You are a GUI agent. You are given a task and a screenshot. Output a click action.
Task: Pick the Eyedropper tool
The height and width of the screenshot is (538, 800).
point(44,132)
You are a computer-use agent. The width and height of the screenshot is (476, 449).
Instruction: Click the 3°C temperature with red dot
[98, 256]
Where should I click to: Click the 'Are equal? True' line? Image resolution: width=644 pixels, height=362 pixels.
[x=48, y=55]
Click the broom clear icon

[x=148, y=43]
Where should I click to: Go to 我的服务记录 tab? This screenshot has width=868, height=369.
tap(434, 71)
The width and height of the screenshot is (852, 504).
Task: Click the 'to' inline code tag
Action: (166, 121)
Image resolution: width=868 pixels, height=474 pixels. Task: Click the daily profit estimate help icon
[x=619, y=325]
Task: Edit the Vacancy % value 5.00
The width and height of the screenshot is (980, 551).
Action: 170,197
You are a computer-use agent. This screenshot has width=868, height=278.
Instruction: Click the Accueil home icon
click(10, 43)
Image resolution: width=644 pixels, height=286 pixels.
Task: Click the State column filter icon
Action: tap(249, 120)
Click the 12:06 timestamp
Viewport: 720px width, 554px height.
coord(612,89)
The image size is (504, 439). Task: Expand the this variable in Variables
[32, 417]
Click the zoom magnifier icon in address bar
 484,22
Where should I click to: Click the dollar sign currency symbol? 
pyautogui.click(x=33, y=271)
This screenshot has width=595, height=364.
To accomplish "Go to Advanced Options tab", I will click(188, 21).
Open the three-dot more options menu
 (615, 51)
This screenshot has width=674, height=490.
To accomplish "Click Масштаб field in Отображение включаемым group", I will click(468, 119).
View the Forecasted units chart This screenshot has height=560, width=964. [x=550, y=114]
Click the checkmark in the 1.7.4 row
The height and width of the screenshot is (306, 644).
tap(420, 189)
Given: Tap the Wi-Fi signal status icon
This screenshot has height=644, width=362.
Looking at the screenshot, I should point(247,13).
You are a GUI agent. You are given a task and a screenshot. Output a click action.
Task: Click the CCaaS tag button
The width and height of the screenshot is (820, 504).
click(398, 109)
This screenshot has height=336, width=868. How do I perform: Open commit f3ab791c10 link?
■ ■ ■ ■
Exercise goal:
Reprint the listing above. Keep every line exactly as it is.

Exercise answer:
You are a GUI agent. You are given a task and a screenshot. Output a click action.
Task: Pick the Eyedropper tool
The height and width of the screenshot is (538, 800).
point(44,132)
You are a computer-use agent. The width and height of the screenshot is (476, 449).
Instruction: Click the 3°C temperature with red dot
[98, 256]
Where should I click to: Click the 'Are equal? True' line? Image resolution: width=644 pixels, height=362 pixels.
[x=48, y=55]
Click the broom clear icon

[x=148, y=43]
Where should I click to: Go to 我的服务记录 tab? This screenshot has width=868, height=369.
tap(434, 71)
The width and height of the screenshot is (852, 504).
Task: Click the 'to' inline code tag
Action: (166, 121)
Image resolution: width=868 pixels, height=474 pixels. Task: Click the daily profit estimate help icon
[x=619, y=325]
Task: Edit the Vacancy % value 5.00
The width and height of the screenshot is (980, 551).
Action: 170,197
You are a computer-use agent. This screenshot has width=868, height=278.
Instruction: Click the Accueil home icon
click(10, 43)
Image resolution: width=644 pixels, height=286 pixels.
Task: Click the State column filter icon
Action: tap(249, 120)
Click the 12:06 timestamp
Viewport: 720px width, 554px height.
coord(612,89)
The image size is (504, 439). Task: Expand the this variable in Variables
[32, 417]
Click the zoom magnifier icon in address bar
 484,22
Where should I click to: Click the dollar sign currency symbol? 
pyautogui.click(x=33, y=271)
This screenshot has width=595, height=364.
To accomplish "Go to Advanced Options tab", I will click(188, 21).
Open the three-dot more options menu
 (615, 51)
This screenshot has width=674, height=490.
To accomplish "Click Масштаб field in Отображение включаемым group", I will click(468, 119).
View the Forecasted units chart This screenshot has height=560, width=964. [x=550, y=114]
Click the checkmark in the 1.7.4 row
The height and width of the screenshot is (306, 644).
tap(420, 189)
Given: Tap the Wi-Fi signal status icon
This screenshot has height=644, width=362.
Looking at the screenshot, I should point(247,13).
You are a GUI agent. You are given a task and a screenshot. Output a click action.
Task: Click the CCaaS tag button
The width and height of the screenshot is (820, 504).
click(398, 109)
This screenshot has height=336, width=868. How do I perform: Open commit f3ab791c10 link?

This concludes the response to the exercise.